With the release of President Obama’s FY2011 Federal Budget on February 1, 2010, we can now track the proposed changes that will affect every business and citizen of the United States. The final budget will change between now and whenever Congress finishes their work, but there are a few noticeable proposals that will have good and bad affects on American small businesses.
The Budget Document that describes the actual monetary proposals is 192 pages long (download here http://www.gpoaccess.gov/usbudget/fy11/index.html ) and can be, well frankly boring.
We have identified 4 proposals that we find are both good and bad for small business.
4 Good Proposals
• Eliminating capital gains tax for investments in small businesses. This should attract considerable amounts of new investment capital.

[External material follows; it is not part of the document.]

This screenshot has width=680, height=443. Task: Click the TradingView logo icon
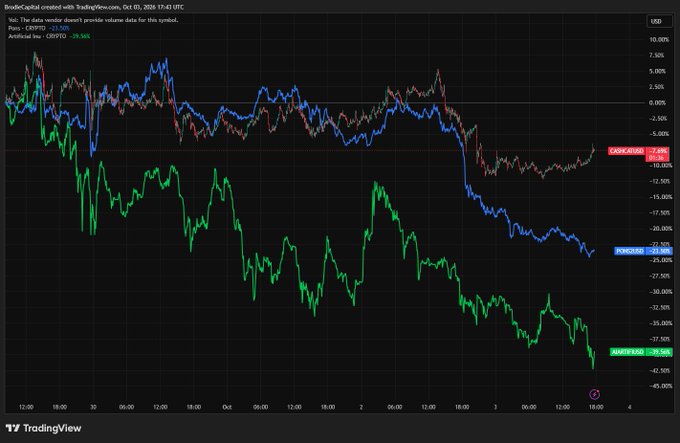click(13, 428)
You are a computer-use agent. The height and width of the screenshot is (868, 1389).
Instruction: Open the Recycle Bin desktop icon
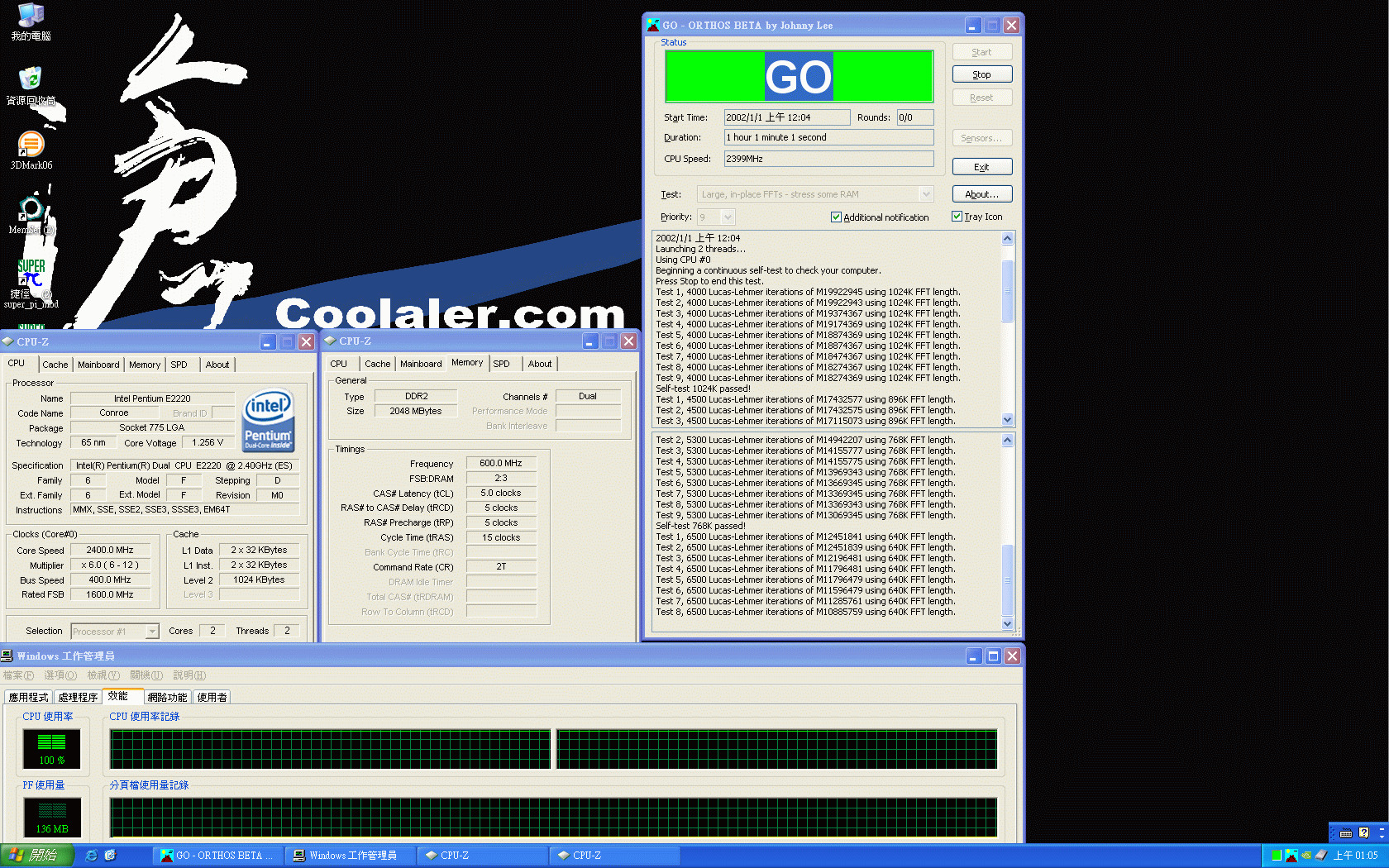pyautogui.click(x=31, y=80)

• Immediately implement a small business job and wage tax cut in 2010. This should give you confidence to hire and expand your business with a $5,000 tax credit for each new employee.
• Immediately implement a small business investment tax credit. This will allow you to write off up to $250,000 in qualified investments in 2010.

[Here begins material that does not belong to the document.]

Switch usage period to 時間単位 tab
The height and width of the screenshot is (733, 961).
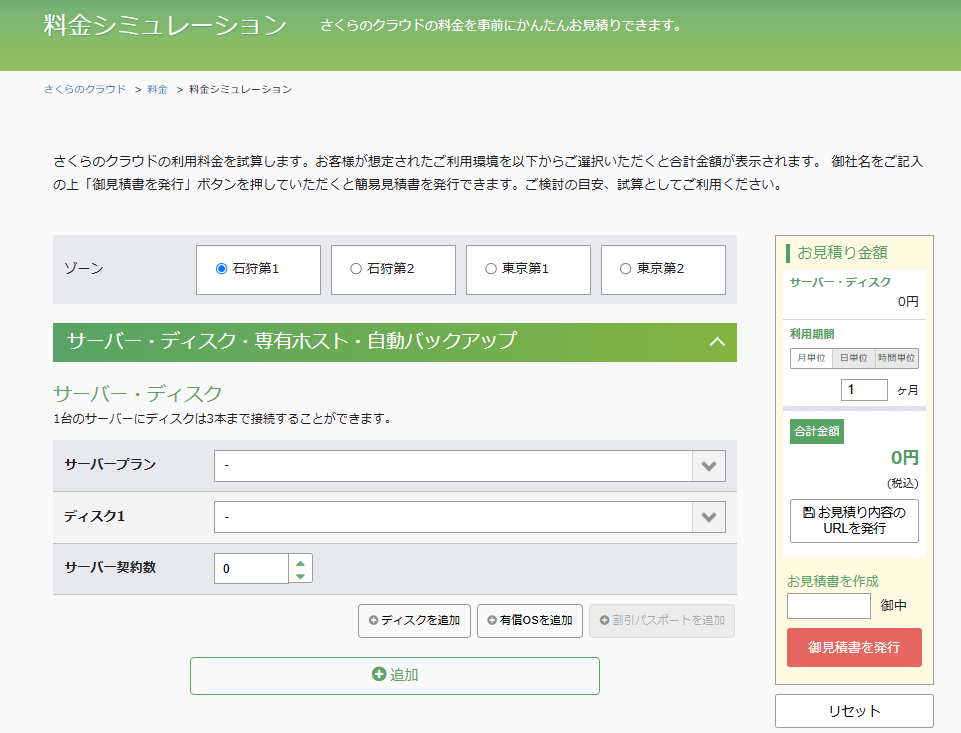click(897, 358)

• Making the research and experimentation credit permanent. This will continue to attract investment for start-ups and investors in innovative businesses.
4 Bad Proposals
• Re-instate the 36% tax rate for individuals making over $200,000 and families over $250,000. Successful small business owners and families will pay more income taxes.
• Changes to IRS worker classification regulations. This will expand the definition of employee and reduce the independent contractor status leading businesses to hihger the benefit costs.
• Changes to accounting rules on inventories. This will lead to increase in taxes on inventories.
• Changes to accounting rules on transactions. There will be increased reporting requirements on deals over $600, increasing the number of transactions being taxed.
In general, we feel that these changes will help the small businesses that need financing now. These are changes that encourage you to hire and expand your business. We can provide the small business loan, cash advance for your business to grow in 2010.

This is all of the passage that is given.